## What is being asked
Reproduce, word for word, everything from the line that contains "pixels, height=719 pixels." down to the line that contains "x-tick-label: 12:00 is", including both of those lines.

## Recorded information
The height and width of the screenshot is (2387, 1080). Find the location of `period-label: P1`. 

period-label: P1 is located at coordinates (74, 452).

---

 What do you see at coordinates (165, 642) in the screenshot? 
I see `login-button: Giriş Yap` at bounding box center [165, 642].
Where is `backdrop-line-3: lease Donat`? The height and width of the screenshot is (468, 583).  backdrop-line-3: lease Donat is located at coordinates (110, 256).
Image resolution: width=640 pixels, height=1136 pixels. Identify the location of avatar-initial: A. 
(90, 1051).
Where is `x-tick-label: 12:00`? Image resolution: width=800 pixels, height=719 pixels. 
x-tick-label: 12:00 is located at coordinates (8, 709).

* * *

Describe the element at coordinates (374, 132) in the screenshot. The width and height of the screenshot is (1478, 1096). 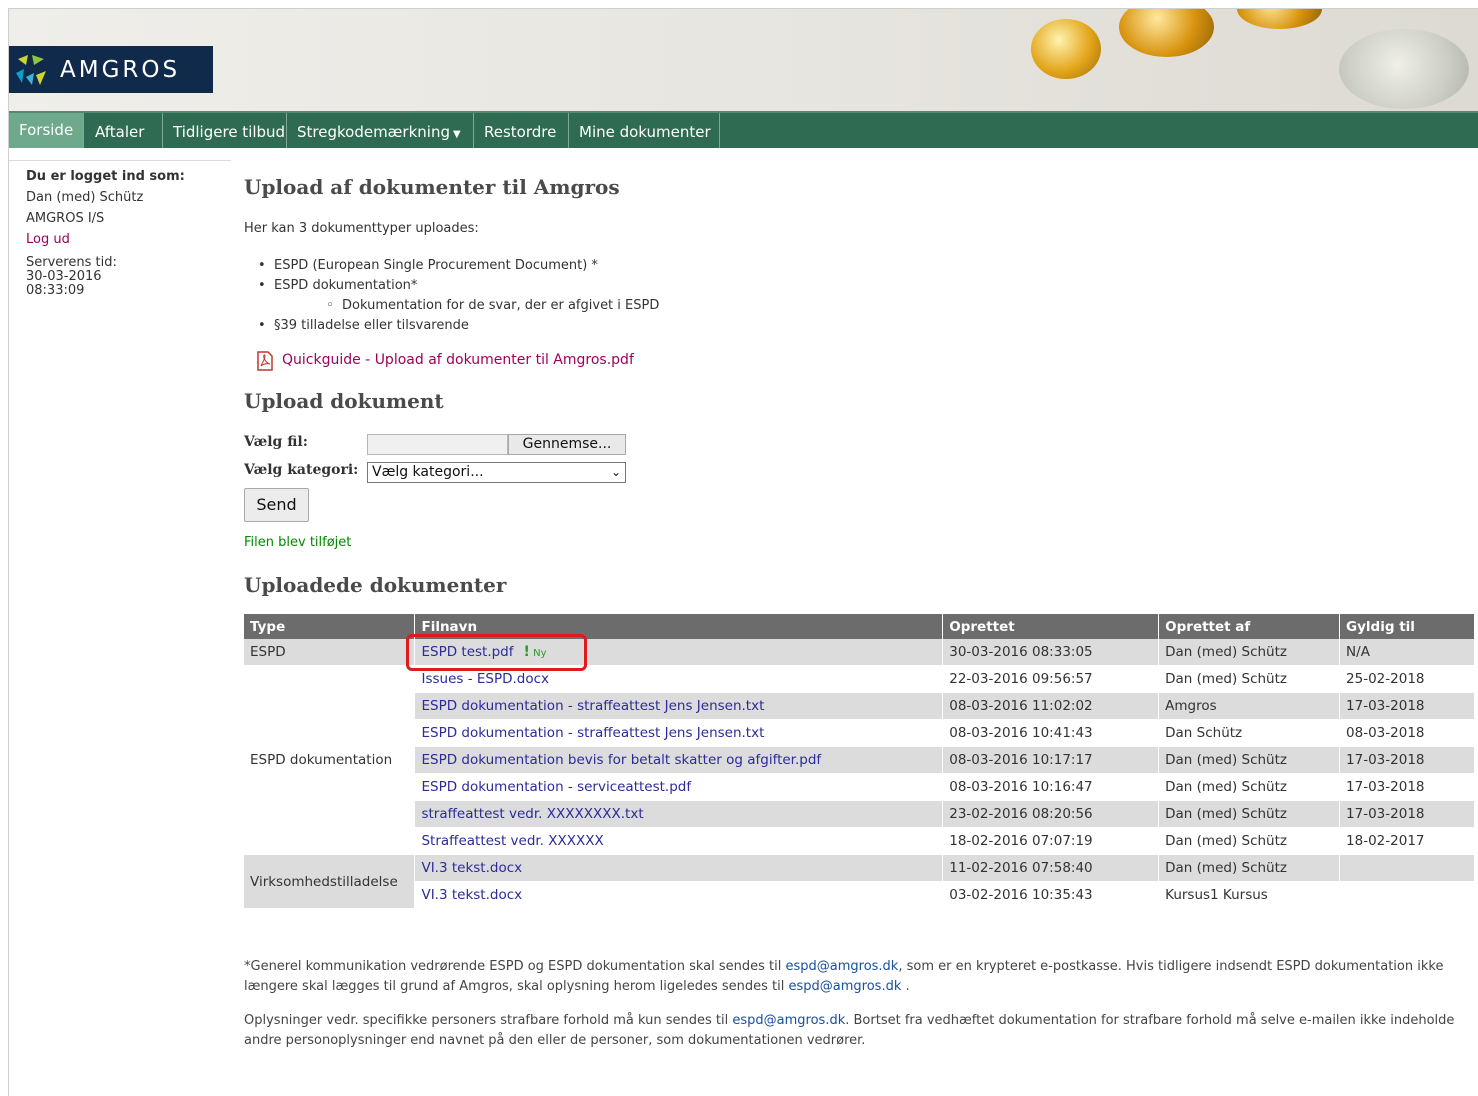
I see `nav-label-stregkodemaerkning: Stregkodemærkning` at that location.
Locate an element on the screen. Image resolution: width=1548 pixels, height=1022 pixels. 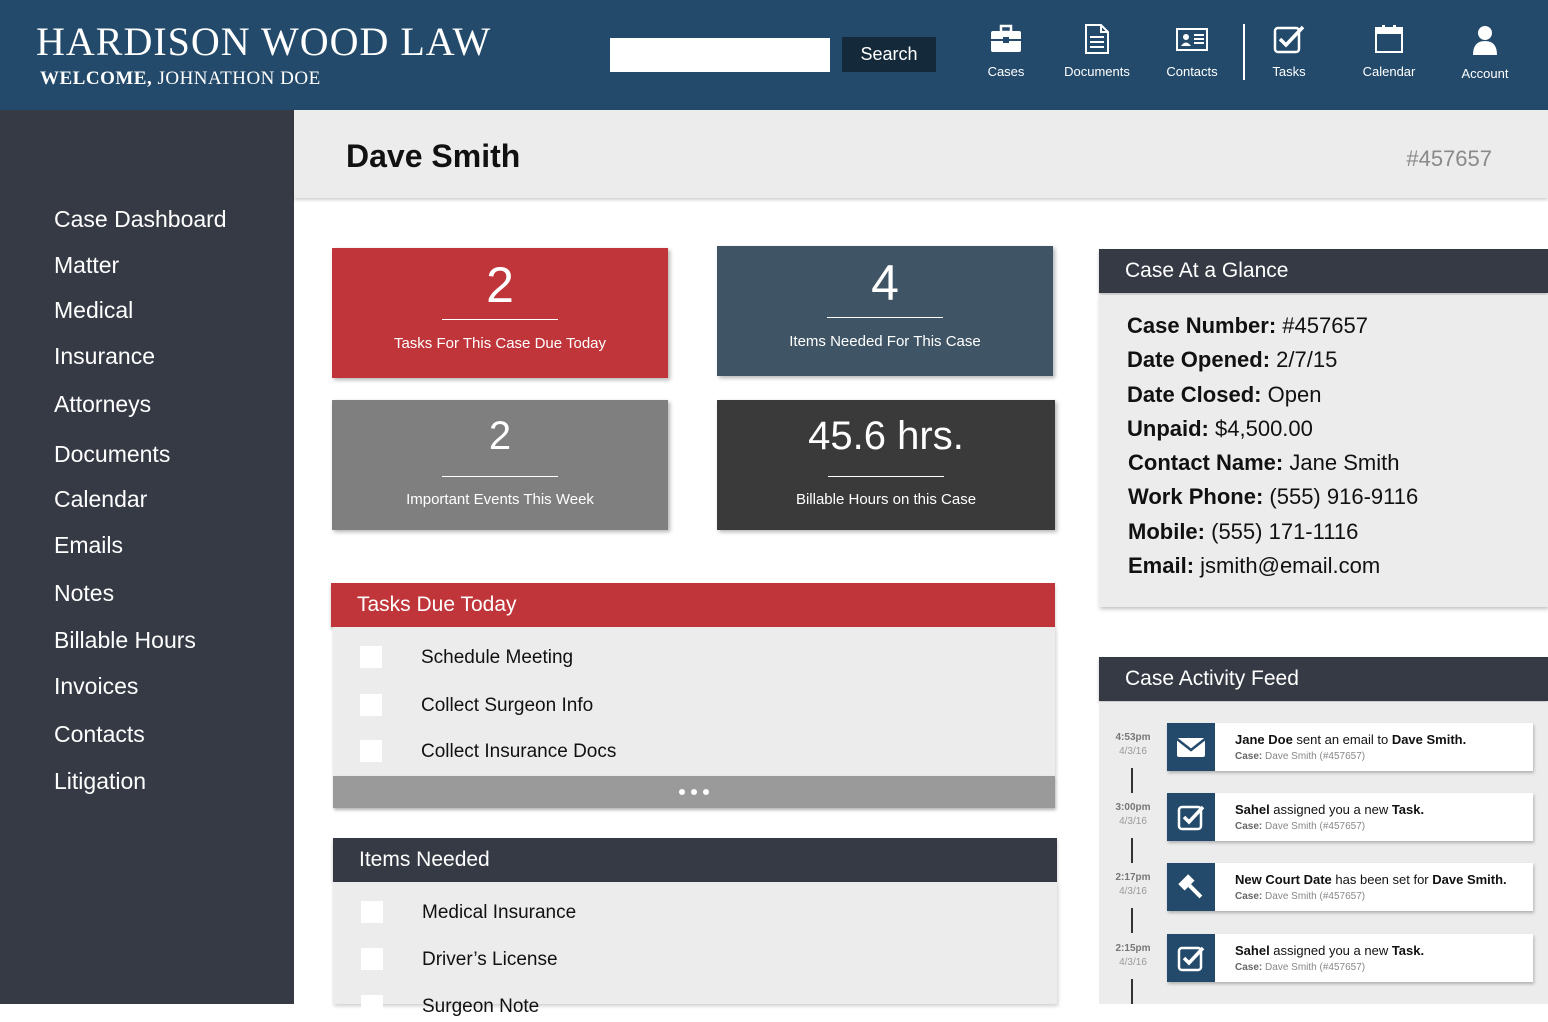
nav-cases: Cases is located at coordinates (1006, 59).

## Response for this exercise
Where is `x-tick-label: 12:00`? Image resolution: width=800 pixels, height=719 pixels. 
x-tick-label: 12:00 is located at coordinates (8, 709).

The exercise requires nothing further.